21 novembre 2014 / 11:13 / dans 3 ans

Baisse surprise des taux en Chine pour doper la croissance

Le quartier des affaires de Pudong à Shanghai. La banque centrale chinoise a annoncé vendredi une baisse de ses taux directeurs pour la première fois en plus de deux ans afin de soutenir une économie dont le rythme de croissance devrait être au plus bas en 24 ans cette année. /Photo prise le 21 novembre 2014/REUTERS/Aly Song

PEKIN (Reuters) - La Chine a surpris les marchés financiers vendredi en annonçant une baisse de ses taux d‘intérêt, une décision qui vise à soutenir la croissance de son économie face à la multiplication des signes de ralentissement.

Cette baisse de taux, la première depuis plus de deux ans, intervient au moment où le secteur manufacturier chinois est à la peine et où le marché immobilier, longtemps l‘un des moteurs de l‘expansion du pays, préoccupe les observateurs.

“Cela intervient juste après les chiffres décevants des PMI (les indices des directeurs d‘achats-NDLR) montrant que l‘activité manufacturière se rapproche dangereusement de la contraction”, a commenté Alexandre Baradez, chef analyste d‘IG à Paris. “La banque centrale chinoise emboîte désormais le pas à la Fed, à la BCE et à la BoJ.”

Les Bourses européennes, tout comme le pétrole et d‘autres matières premières, étaient en forte hausse vers 14h00, après cette baisse des taux chinois. L‘indice paneuropéen FTSEurofirst 300 gagnait 1,77% et le baril de Brent prenait plus de deux dollars à 81,40.

La Banque populaire de Chine (PBoC) a abaissé le taux de référence des prêts à un an de 40 points de base à 5,6%.

Le taux des dépôts à un an a été abaissé de 25 points de base à 2,75%, a ajouté la PBoC, qui a précisé que ces décisions prendraient effet samedi, 22 novembre.

“Le problème des difficultés de financement et du coût du financement reste saillant dans l‘économie réelle”, a déclaré la PBoC dans un communiqué.

La banque centrale a parallèlement annoncé une poursuite de la libéralisation des taux d‘intérêt avec le relèvement du plafond des taux créditeurs qui peuvent être servis sur les dépôts à 1,2 fois le taux de référence contre 1,1 fois précédemment.

“Ils baissent et libéralisent les taux en même temps, afin que la relance ne fasse pas trop de dégâts”, estime Li Huiyong, économiste de Shenyin and Wanguo Securities.

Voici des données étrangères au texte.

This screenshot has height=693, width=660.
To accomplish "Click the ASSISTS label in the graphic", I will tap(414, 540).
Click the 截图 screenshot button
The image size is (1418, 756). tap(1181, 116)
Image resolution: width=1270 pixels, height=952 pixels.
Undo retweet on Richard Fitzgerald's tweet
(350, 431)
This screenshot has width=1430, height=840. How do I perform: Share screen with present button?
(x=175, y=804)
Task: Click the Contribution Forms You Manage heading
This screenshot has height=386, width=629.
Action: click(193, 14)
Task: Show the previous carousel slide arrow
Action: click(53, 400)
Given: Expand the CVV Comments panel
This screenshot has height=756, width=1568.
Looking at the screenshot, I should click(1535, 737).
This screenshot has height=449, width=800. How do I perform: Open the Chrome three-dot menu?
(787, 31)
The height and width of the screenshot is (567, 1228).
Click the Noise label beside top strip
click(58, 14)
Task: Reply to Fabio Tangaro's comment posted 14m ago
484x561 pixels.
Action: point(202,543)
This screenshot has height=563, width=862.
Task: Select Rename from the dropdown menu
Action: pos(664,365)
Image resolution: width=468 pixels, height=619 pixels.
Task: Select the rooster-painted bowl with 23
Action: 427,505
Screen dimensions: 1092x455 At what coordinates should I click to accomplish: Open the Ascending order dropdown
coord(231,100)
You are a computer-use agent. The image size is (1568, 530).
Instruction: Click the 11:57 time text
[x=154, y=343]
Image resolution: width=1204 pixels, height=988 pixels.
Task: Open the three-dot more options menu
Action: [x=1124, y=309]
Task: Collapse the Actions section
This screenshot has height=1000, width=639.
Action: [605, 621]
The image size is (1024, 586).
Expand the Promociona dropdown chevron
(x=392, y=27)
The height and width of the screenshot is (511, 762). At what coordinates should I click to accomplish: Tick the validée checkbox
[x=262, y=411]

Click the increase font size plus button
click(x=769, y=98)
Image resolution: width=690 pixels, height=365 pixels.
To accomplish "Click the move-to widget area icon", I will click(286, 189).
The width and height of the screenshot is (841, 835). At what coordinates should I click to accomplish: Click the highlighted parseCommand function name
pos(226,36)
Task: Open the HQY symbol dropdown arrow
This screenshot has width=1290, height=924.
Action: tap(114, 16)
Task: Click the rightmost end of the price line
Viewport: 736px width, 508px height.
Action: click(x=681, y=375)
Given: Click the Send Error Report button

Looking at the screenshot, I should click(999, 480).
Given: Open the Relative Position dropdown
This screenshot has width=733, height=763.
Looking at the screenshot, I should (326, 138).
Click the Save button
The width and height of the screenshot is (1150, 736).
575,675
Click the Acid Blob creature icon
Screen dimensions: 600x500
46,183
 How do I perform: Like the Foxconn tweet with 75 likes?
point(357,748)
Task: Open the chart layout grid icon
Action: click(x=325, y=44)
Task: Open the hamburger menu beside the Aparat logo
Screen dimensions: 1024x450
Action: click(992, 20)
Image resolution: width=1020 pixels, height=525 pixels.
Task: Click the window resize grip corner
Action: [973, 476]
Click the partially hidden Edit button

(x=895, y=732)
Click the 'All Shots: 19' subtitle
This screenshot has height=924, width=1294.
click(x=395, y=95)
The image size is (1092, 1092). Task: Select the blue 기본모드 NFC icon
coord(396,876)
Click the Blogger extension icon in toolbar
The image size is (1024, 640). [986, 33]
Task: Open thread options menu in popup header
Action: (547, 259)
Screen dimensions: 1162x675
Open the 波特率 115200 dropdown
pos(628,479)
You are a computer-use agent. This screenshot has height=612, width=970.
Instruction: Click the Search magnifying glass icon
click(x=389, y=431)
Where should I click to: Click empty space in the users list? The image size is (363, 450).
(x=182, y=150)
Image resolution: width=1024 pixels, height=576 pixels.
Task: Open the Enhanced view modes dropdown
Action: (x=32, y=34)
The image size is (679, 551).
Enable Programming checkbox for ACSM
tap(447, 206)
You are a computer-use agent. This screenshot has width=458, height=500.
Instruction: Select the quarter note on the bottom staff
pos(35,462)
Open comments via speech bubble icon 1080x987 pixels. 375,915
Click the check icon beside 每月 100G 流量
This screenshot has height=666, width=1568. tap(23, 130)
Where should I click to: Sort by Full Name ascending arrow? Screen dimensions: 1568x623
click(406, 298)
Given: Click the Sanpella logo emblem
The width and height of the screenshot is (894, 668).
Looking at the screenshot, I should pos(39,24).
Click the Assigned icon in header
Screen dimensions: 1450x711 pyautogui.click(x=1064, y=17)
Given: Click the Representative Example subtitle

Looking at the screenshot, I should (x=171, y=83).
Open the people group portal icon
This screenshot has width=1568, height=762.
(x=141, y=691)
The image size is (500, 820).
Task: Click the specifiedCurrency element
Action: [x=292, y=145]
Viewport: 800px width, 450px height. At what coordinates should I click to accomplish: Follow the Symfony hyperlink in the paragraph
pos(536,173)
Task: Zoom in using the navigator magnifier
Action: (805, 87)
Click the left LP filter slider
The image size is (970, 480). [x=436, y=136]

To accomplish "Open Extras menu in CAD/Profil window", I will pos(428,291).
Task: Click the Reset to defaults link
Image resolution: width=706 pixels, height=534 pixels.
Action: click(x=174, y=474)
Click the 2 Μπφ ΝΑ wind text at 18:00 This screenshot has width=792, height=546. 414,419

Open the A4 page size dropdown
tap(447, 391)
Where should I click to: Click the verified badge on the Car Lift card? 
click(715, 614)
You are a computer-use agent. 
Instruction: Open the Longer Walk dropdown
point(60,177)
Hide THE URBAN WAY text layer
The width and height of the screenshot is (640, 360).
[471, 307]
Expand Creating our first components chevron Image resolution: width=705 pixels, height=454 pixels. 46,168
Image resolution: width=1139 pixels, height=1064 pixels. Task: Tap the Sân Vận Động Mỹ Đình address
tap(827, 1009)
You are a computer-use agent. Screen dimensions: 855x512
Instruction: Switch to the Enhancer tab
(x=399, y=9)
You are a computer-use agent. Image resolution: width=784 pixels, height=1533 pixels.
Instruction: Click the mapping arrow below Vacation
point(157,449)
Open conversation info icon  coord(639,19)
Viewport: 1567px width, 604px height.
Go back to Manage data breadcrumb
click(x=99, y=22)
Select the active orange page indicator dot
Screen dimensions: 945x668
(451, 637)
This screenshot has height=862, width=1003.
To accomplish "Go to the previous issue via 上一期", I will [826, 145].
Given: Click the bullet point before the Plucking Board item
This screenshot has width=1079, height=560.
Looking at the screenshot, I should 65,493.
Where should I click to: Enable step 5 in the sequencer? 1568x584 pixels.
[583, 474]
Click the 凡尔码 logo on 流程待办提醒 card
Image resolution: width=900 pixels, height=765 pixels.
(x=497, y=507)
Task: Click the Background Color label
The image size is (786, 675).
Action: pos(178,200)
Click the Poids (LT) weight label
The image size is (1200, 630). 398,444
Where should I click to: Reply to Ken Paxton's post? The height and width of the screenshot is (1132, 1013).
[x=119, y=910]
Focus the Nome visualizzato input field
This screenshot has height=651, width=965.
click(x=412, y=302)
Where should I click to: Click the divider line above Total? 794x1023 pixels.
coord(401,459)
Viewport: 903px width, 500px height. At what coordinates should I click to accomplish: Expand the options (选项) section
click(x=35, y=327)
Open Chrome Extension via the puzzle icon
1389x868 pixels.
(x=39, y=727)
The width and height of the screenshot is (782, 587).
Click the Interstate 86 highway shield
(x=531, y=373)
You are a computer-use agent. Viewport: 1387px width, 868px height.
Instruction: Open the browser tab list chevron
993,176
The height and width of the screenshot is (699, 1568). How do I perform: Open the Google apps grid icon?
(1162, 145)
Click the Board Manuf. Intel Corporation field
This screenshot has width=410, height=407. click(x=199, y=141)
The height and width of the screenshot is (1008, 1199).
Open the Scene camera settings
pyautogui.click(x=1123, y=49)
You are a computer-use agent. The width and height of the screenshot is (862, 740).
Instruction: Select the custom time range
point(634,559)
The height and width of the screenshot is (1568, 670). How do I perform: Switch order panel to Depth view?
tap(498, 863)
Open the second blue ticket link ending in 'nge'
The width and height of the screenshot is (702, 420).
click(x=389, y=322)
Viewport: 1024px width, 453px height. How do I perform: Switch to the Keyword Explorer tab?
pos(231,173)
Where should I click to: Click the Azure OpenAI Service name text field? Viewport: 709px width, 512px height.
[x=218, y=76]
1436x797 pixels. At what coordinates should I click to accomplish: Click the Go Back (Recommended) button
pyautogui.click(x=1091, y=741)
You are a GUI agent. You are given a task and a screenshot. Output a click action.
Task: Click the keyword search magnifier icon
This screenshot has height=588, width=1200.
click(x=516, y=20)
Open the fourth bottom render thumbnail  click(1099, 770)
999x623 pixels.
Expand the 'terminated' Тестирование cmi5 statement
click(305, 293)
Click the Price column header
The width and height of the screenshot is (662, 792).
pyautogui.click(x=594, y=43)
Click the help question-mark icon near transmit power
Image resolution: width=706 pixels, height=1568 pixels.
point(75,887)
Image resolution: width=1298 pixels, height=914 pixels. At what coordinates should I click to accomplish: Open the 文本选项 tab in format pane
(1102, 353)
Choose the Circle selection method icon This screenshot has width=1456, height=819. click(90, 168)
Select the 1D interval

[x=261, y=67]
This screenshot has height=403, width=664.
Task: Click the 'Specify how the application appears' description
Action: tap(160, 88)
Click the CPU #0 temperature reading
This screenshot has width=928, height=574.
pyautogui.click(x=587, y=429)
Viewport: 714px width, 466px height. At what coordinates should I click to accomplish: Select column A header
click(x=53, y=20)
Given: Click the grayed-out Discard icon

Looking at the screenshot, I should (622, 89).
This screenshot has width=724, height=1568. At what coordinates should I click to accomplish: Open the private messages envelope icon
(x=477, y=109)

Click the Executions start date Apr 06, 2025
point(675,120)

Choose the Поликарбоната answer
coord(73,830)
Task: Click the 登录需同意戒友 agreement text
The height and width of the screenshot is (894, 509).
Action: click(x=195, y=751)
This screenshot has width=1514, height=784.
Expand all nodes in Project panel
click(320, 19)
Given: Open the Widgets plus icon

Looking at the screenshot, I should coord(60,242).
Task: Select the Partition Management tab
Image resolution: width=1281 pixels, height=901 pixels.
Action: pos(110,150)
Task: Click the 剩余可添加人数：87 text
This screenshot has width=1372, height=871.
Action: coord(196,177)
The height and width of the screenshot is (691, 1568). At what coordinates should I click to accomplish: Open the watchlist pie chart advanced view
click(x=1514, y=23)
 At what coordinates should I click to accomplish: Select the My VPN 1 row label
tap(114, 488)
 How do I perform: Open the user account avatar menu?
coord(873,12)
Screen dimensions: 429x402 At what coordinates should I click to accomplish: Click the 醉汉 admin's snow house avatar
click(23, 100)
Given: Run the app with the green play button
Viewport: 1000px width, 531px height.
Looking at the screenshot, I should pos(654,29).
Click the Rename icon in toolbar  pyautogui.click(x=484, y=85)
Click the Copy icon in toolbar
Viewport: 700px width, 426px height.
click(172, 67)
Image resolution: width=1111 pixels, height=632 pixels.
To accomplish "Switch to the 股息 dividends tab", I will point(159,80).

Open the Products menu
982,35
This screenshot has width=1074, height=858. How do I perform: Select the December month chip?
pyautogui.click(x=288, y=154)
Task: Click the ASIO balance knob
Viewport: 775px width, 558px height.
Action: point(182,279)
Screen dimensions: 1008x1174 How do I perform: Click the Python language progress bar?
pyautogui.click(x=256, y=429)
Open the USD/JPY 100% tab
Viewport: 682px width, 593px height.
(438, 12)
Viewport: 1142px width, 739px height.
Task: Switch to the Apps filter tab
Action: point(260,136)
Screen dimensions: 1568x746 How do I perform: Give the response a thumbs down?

Des indicateurs récents ont montré une baisse des nouveaux crédits en octobre ainsi qu‘un ralentissement de la croissance de la masse monétaire, deux évolutions qui alimentent les craintes d‘un coup de frein à l‘ensemble de l‘activité.

SOUTENIR LA CROISSANCE

Nombre d‘analystes estimaient toutefois que la banque centrale allait hésiter avant d‘assouplir sa politique de taux d‘intérêt, les autorités semblant privilégier l‘augmentation des dépenses publiques.

Les dirigeants chinois ont en outre répété à de nombreuses reprises ces derniers mois qu‘ils étaient prêts à tolérer une croissance plus faible tant que le marché du travail n‘en souffrait pas.

Au début du mois, lors du forum de Coopération économique Asie-Pacifique (Apec), le président Xi Jinping avait ainsi assuré que le ralentissement de l‘économie de son pays n‘était “pas si effrayant que cela”, en notant que même si la croissance tombait à 7%, elle resterait l‘une des plus élevées du monde.

La PBoC avait récemment injecté des liquidités dans le système bancaire sous forme de prêts à court terme aux banques, dans le but de faire baisser le coût du crédit et d‘encourager les institutions financières à prêter malgré l‘augmentation des créances douteuses.

Mais cette initiative avait été accueillie avec scepticisme par une partie des observateurs, qui notaient qu‘elle n‘avait pas d‘impact notable.

La baisse des taux pourrait elle aussi avoir du mal à se répercuter sur la santé de l‘économie dans un contexte d‘aversion accrue des banques au risque. Certains estiment que de nouvelles baisses de taux seront nécessaires au cours des mois à venir.

La Chine espère atteindre son objectif d‘une croissance d‘environ 7,5% du produit intérieur brut (PIB) cette année grâce notamment à une accélération des investissements d‘infrastructure.

Mais le ralentissement de l‘immobilier, une demande à l‘export erratique et une croissance plus faible de l‘investissement pourraient limiter la croissance à 7,4%, ce qui serait la plus mauvaise performance enregistrée par Pékin depuis 24 ans.